▶ Record excerpts
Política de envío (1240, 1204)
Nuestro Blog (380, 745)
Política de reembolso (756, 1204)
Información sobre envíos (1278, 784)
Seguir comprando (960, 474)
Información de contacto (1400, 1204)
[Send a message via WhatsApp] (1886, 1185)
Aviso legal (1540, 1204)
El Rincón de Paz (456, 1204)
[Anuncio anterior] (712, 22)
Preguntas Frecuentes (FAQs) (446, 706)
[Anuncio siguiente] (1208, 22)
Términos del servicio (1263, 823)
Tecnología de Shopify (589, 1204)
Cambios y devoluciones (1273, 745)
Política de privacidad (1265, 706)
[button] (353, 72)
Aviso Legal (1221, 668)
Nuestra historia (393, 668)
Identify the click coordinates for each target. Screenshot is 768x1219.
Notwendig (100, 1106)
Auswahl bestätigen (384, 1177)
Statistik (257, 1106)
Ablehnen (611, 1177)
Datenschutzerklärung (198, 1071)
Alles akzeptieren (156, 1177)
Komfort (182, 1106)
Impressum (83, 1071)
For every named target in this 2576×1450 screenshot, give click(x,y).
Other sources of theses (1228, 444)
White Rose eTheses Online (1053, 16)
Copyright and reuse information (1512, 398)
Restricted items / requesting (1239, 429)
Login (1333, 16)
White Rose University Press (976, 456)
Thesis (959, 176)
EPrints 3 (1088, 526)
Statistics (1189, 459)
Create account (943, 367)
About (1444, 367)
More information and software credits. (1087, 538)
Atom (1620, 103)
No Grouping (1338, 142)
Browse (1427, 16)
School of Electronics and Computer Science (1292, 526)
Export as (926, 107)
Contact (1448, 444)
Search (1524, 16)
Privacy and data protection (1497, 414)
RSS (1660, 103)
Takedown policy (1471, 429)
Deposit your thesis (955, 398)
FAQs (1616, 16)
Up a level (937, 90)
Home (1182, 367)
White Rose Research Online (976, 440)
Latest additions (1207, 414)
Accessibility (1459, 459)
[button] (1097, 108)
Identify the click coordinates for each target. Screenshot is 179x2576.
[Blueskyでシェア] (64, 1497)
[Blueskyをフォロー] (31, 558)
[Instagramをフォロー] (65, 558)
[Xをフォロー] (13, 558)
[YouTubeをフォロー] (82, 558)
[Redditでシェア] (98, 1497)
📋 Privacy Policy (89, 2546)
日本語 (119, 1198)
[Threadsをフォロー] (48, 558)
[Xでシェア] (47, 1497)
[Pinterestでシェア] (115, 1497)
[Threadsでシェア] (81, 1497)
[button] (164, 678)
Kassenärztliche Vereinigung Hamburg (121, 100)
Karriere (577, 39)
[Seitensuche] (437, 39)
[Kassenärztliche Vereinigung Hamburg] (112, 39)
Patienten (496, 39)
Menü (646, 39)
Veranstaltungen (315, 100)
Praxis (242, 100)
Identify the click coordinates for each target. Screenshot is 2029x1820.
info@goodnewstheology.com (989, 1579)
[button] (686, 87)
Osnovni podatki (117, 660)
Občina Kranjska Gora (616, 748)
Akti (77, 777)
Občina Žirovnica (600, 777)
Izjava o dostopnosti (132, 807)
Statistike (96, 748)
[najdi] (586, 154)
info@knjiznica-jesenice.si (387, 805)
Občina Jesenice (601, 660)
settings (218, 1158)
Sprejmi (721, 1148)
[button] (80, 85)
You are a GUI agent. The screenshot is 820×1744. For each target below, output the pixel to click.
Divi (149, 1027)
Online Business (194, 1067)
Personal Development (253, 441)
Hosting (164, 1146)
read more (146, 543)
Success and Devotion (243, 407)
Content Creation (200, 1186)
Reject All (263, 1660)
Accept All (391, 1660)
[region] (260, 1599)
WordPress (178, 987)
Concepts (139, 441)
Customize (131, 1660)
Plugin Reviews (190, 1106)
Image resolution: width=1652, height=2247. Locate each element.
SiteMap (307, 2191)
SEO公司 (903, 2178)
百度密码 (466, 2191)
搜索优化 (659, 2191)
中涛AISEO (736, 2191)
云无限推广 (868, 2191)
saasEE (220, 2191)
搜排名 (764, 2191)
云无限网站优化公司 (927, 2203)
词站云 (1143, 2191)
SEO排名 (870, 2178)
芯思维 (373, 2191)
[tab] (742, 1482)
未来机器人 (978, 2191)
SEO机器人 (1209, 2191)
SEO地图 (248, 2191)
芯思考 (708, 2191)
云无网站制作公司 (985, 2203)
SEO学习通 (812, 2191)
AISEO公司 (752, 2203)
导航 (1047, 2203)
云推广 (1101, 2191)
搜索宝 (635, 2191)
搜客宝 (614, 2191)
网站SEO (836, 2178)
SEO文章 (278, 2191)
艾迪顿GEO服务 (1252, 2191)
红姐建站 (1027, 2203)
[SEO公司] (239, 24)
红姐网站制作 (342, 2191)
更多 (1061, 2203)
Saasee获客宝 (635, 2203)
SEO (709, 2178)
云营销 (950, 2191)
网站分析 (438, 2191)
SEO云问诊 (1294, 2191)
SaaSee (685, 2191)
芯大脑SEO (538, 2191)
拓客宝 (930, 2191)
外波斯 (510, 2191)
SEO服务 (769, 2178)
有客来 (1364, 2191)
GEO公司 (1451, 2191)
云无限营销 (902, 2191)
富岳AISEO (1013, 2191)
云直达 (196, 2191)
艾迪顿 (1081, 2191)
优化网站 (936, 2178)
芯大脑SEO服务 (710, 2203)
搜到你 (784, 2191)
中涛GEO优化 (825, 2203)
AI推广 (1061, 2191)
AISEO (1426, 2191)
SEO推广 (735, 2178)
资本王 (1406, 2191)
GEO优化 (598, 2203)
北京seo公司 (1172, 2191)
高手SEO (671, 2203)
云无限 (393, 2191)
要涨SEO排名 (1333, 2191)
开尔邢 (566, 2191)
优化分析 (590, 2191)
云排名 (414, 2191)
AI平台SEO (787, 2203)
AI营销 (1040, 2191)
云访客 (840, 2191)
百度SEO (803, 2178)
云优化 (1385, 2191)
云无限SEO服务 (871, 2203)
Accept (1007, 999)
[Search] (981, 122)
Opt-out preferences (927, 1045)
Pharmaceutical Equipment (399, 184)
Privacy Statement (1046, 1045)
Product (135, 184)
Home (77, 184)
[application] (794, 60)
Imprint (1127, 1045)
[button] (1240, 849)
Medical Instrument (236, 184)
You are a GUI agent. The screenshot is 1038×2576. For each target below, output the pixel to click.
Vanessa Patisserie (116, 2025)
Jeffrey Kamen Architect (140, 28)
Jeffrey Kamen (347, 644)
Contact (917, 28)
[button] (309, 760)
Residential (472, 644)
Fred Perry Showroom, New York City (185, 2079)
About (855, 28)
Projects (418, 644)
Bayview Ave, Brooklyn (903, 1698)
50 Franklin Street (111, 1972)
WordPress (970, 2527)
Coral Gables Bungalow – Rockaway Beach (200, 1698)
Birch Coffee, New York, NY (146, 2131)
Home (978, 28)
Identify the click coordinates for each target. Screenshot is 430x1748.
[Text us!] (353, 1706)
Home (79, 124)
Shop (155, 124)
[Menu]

▶ What to produce
Copy the whole listing once more, exactly.

▶ Expected answer
Política de envío (1240, 1204)
Nuestro Blog (380, 745)
Política de reembolso (756, 1204)
Información sobre envíos (1278, 784)
Seguir comprando (960, 474)
Información de contacto (1400, 1204)
[Send a message via WhatsApp] (1886, 1185)
Aviso legal (1540, 1204)
El Rincón de Paz (456, 1204)
[Anuncio anterior] (712, 22)
Preguntas Frecuentes (FAQs) (446, 706)
[Anuncio siguiente] (1208, 22)
Términos del servicio (1263, 823)
Tecnología de Shopify (589, 1204)
Cambios y devoluciones (1273, 745)
Política de privacidad (1265, 706)
[button] (353, 72)
Aviso Legal (1221, 668)
Nuestra historia (393, 668)
Identify the click coordinates for each target. Screenshot is 768x1219.
Notwendig (100, 1106)
Auswahl bestätigen (384, 1177)
Statistik (257, 1106)
Ablehnen (611, 1177)
Datenschutzerklärung (198, 1071)
Alles akzeptieren (156, 1177)
Komfort (182, 1106)
Impressum (83, 1071)
For every named target in this 2576×1450 screenshot, give click(x,y).
Other sources of theses (1228, 444)
White Rose eTheses Online (1053, 16)
Copyright and reuse information (1512, 398)
Restricted items / requesting (1239, 429)
Login (1333, 16)
White Rose University Press (976, 456)
Thesis (959, 176)
EPrints 3 (1088, 526)
Statistics (1189, 459)
Create account (943, 367)
About (1444, 367)
More information and software credits. (1087, 538)
Atom (1620, 103)
No Grouping (1338, 142)
Browse (1427, 16)
School of Electronics and Computer Science (1292, 526)
Export as (926, 107)
Contact (1448, 444)
Search (1524, 16)
Privacy and data protection (1497, 414)
RSS (1660, 103)
Takedown policy (1471, 429)
Deposit your thesis (955, 398)
FAQs (1616, 16)
Up a level (937, 90)
Home (1182, 367)
White Rose Research Online (976, 440)
Latest additions (1207, 414)
Accessibility (1459, 459)
[button] (1097, 108)
Identify the click coordinates for each target. Screenshot is 179x2576.
[Blueskyでシェア] (64, 1497)
[Blueskyをフォロー] (31, 558)
[Instagramをフォロー] (65, 558)
[Xをフォロー] (13, 558)
[YouTubeをフォロー] (82, 558)
[Redditでシェア] (98, 1497)
📋 Privacy Policy (89, 2546)
日本語 (119, 1198)
[Threadsをフォロー] (48, 558)
[Xでシェア] (47, 1497)
[Pinterestでシェア] (115, 1497)
[Threadsでシェア] (81, 1497)
[button] (164, 678)
Kassenärztliche Vereinigung Hamburg (121, 100)
Karriere (577, 39)
[Seitensuche] (437, 39)
[Kassenärztliche Vereinigung Hamburg] (112, 39)
Patienten (496, 39)
Menü (646, 39)
Veranstaltungen (315, 100)
Praxis (242, 100)
Identify the click coordinates for each target. Screenshot is 2029x1820.
info@goodnewstheology.com (989, 1579)
[button] (686, 87)
Osnovni podatki (117, 660)
Občina Kranjska Gora (616, 748)
Akti (77, 777)
Občina Žirovnica (600, 777)
Izjava o dostopnosti (132, 807)
Statistike (96, 748)
[najdi] (586, 154)
info@knjiznica-jesenice.si (387, 805)
Občina Jesenice (601, 660)
settings (218, 1158)
Sprejmi (721, 1148)
[button] (80, 85)
You are a GUI agent. The screenshot is 820×1744. For each target below, output the pixel to click.
Divi (149, 1027)
Online Business (194, 1067)
Personal Development (253, 441)
Hosting (164, 1146)
read more (146, 543)
Success and Devotion (243, 407)
Content Creation (200, 1186)
Reject All (263, 1660)
Accept All (391, 1660)
[region] (260, 1599)
WordPress (178, 987)
Concepts (139, 441)
Customize (131, 1660)
Plugin Reviews (190, 1106)
Image resolution: width=1652, height=2247. Locate each element.
SiteMap (307, 2191)
SEO公司 (903, 2178)
百度密码 (466, 2191)
搜索优化 (659, 2191)
中涛AISEO (736, 2191)
云无限推广 (868, 2191)
saasEE (220, 2191)
搜排名 (764, 2191)
云无限网站优化公司 (927, 2203)
词站云 (1143, 2191)
SEO排名 (870, 2178)
芯思维 (373, 2191)
[tab] (742, 1482)
未来机器人 (978, 2191)
SEO机器人 (1209, 2191)
SEO地图 (248, 2191)
芯思考 (708, 2191)
云无网站制作公司 (985, 2203)
SEO学习通 (812, 2191)
AISEO公司 (752, 2203)
导航 (1047, 2203)
云推广 (1101, 2191)
搜索宝 (635, 2191)
搜客宝 (614, 2191)
网站SEO (836, 2178)
SEO文章 (278, 2191)
艾迪顿GEO服务 (1252, 2191)
红姐建站 (1027, 2203)
[SEO公司] (239, 24)
红姐网站制作 (342, 2191)
更多 (1061, 2203)
Saasee获客宝 (635, 2203)
SEO (709, 2178)
云营销 (950, 2191)
网站分析 (438, 2191)
SEO云问诊 (1294, 2191)
SaaSee (685, 2191)
芯大脑SEO (538, 2191)
拓客宝 (930, 2191)
外波斯 (510, 2191)
SEO服务 (769, 2178)
有客来 (1364, 2191)
GEO公司 (1451, 2191)
云无限营销 (902, 2191)
富岳AISEO (1013, 2191)
云直达 (196, 2191)
艾迪顿 (1081, 2191)
优化网站 (936, 2178)
芯大脑SEO服务 (710, 2203)
搜到你 (784, 2191)
中涛GEO优化 (825, 2203)
AI推广 (1061, 2191)
AISEO (1426, 2191)
SEO推广 (735, 2178)
资本王 (1406, 2191)
GEO优化 (598, 2203)
北京seo公司 (1172, 2191)
高手SEO (671, 2203)
云无限 (393, 2191)
要涨SEO排名 (1333, 2191)
开尔邢 (566, 2191)
优化分析 (590, 2191)
云排名 (414, 2191)
AI平台SEO (787, 2203)
AI营销 (1040, 2191)
云访客 (840, 2191)
百度SEO (803, 2178)
云优化 (1385, 2191)
云无限SEO服务 (871, 2203)
Accept (1007, 999)
[Search] (981, 122)
Opt-out preferences (927, 1045)
Pharmaceutical Equipment (399, 184)
Privacy Statement (1046, 1045)
Product (135, 184)
Home (77, 184)
[application] (794, 60)
Imprint (1127, 1045)
[button] (1240, 849)
Medical Instrument (236, 184)
You are a GUI agent. The screenshot is 1038×2576. For each target below, output the pixel to click.
Vanessa Patisserie (116, 2025)
Jeffrey Kamen Architect (140, 28)
Jeffrey Kamen (347, 644)
Contact (917, 28)
[button] (309, 760)
Residential (472, 644)
Fred Perry Showroom, New York City (185, 2079)
About (855, 28)
Projects (418, 644)
Bayview Ave, Brooklyn (903, 1698)
50 Franklin Street (111, 1972)
WordPress (970, 2527)
Coral Gables Bungalow – Rockaway Beach (200, 1698)
Birch Coffee, New York, NY (146, 2131)
Home (978, 28)
Identify the click coordinates for each target. Screenshot is 430x1748.
[Text us!] (353, 1706)
Home (79, 124)
Shop (155, 124)
[Menu]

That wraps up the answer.